I am sitting here in bed miserable. My
mouth and ear are in pain from a
toothache that won't go away after three
days. I finally couldn’t take it anymore,
and tonight I broke down. The funny
thing is, the pain is not the only reason
for my breakdown.
You may ask yourself, "Okay, why is she
getting so personal?” I would encourage
you to hold on for a bit. I have something
important to say. I will try to put it into
words.
God is good. I've been caught up in so
much, and I’ve been trying to understand
so much that my head sometimes feels
like a murky mud puddle too dense to
make sense of anything. There are so
many different viewpoints presented to
me as well as different opinions, beliefs,
dress codes, and more. In the middle of it
all, I have been presented with an
impossible situation with seemingly
impossible decisions threatening to drive
me mad (I may possibly have created a
mountain out of a mole hill, but to me, it
is that bad).
My faith has been tested to the maximum
degree.
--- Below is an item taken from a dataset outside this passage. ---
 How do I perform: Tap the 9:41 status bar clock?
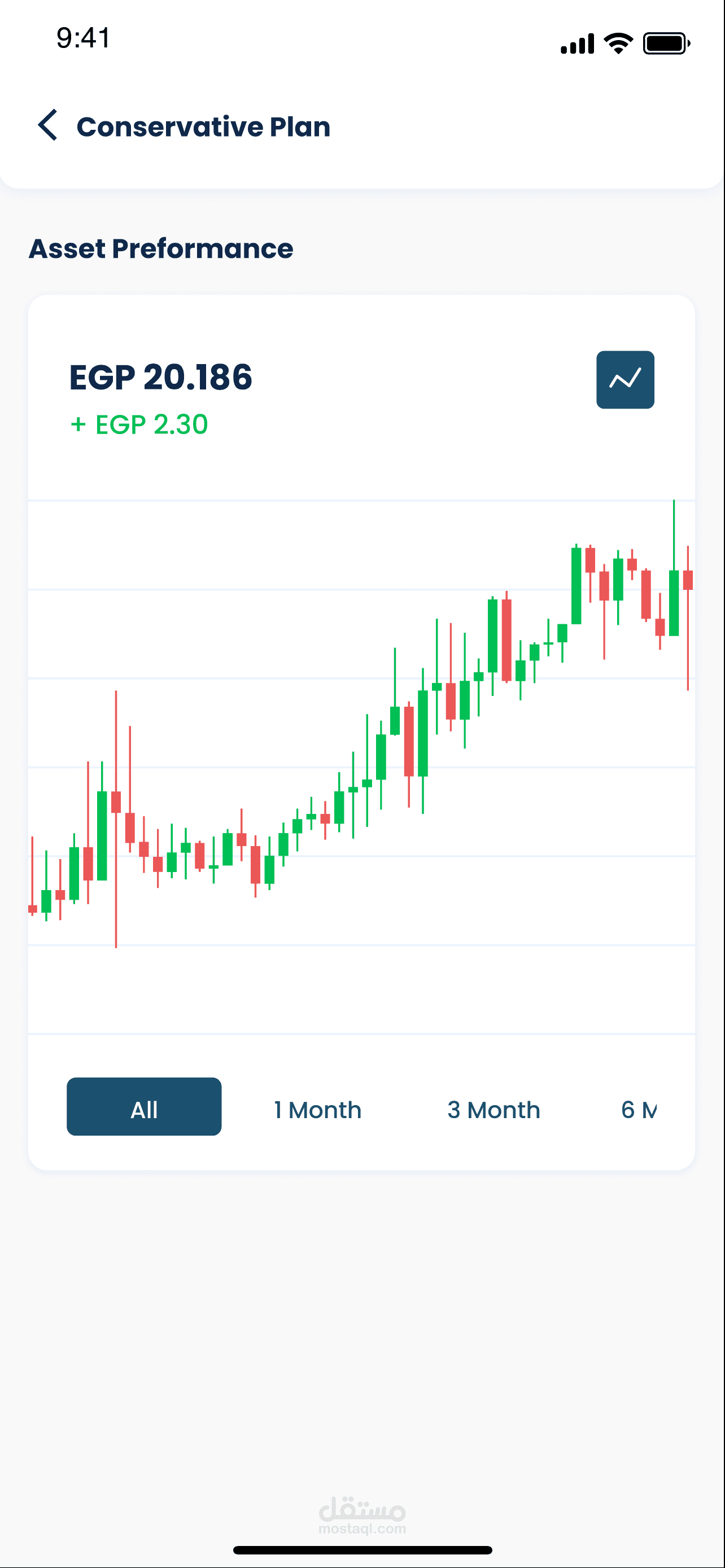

I have tried hard to find realistic
and factual explanations for everything in
my life. I realize that there are answers to
my questions; however, the only way to
know ALL of the answers ALL of the
time is to know everything there is to
know, which is, of course, impossible.
Tonight, I accept the fact that my brain is
too small to know everything, so I will
simply trust in the One who does know
everything. When God's ways don't make
sense to me, I know—I KNOW, it is
simply due to my limited intelligence.
How do I know this to be true? From
experience. A tiny little *plink* of
truthful knowledge dropped into my head
would be enough, time and time again, to
dissolve my sincere accusations. In the
end, I would simply always respond with:
"Oh...........ok."
This is where I'm at right now at 12:18
a.m.,
sitting
here
physically
uncomfortable. I am sure of one thing
from the very core of my being: God is a
good God. He is holy and just in every
way. I look at everybody. I look at
myself. There is always some form of
disappointment, because we're not
perfect; but as I look at God, I see that He
is perfect. He is good, through and
through. There is no smudge, no
shameful imperfection, nothing but
pureness and goodness. This is the kind
of God I am able to trust with my soul,
my family, and my life. This is the God I
worship in spirit and in truth (John 4:24).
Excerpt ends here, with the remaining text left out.